You can observe quite a lot in an hour on a treadmill.  I still 1000% prefer a good run outdoors but a treadmill does do a lot for training at a consistent speed.  You cannot slow down when you are tired (well, you can adjust the speed sure) but as a general rule if you want to stay at a consistent speed it doesn’t allow you to slack.   This is both good and bad. 

At the end of the run I had done 6 miles in a smidge over 60 minutes.  But more importantly, aside from being sweat soaked, I felt that high that had been missing for days.  I felt endorphins pumping and a sense of accomplishment like yeah that’s right I can just run 6 miles on any given weeknight, even with sore body parts, simply because I decide to. That is a good feeling and confidence building. I need these little bouts of confidence building because I had taken too long of a hiatus from running.  But it is quite reaffirming to know that I can still run 6 miles just because.

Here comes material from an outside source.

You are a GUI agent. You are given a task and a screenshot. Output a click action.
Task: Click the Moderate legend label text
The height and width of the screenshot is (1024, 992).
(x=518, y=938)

It is hard; don’t get me wrong, running 6 miles and running consistently every step at a decent speed for 60 minutes is a chore.  I am sorry I ever doubted or downplayed the difficult of running any distance. Running is hard. But it is also incredibly rewarding.  There is nothing that gives me the same feeling. EVER.  And that is pretty much why I run in a nutshell. It does so much for me that nothing else in my life has ever been close to able to replicate.  It is a true out of body experience for me and I adore it.  Even the awful moments.

So while being terrified of the reality of running a marathon this year, I am also not as afraid as I could be.  Without thinking about it, without training or trying just for the hell of it I can run 6 miles or close to ¼ of a marathon. There’s my math brain kicking in again.  I’d say that’s a great place to start.  I think I am going to be okay.

And of course the best part of all of this is that today when I woke up I felt amazing, marvelous and restored.  Like a balance that I didn’t realize was off was restored to my body.  I feel calm and collected and excited about life. This is the real reason I love running. It balances me.  The world’s best natural anti-depressant.   So I’m smiling ear to ear today because I feel kick ass and unstoppable.  And beyond blessed that I am capable of such things.  That despite everything that I’ve ever put my body thru it is the most resilient and amazing machine.

I have found an inner peace and contentment that I only dreamed about for years.  I am more comfortable in my own skin and proud of whom I’ve become.  Life isn’t about sacrificing things but instead enjoying the moments that matter. With the people that matter.  Do what makes your heart happy. And celebrate every single step you take towards your own happiness.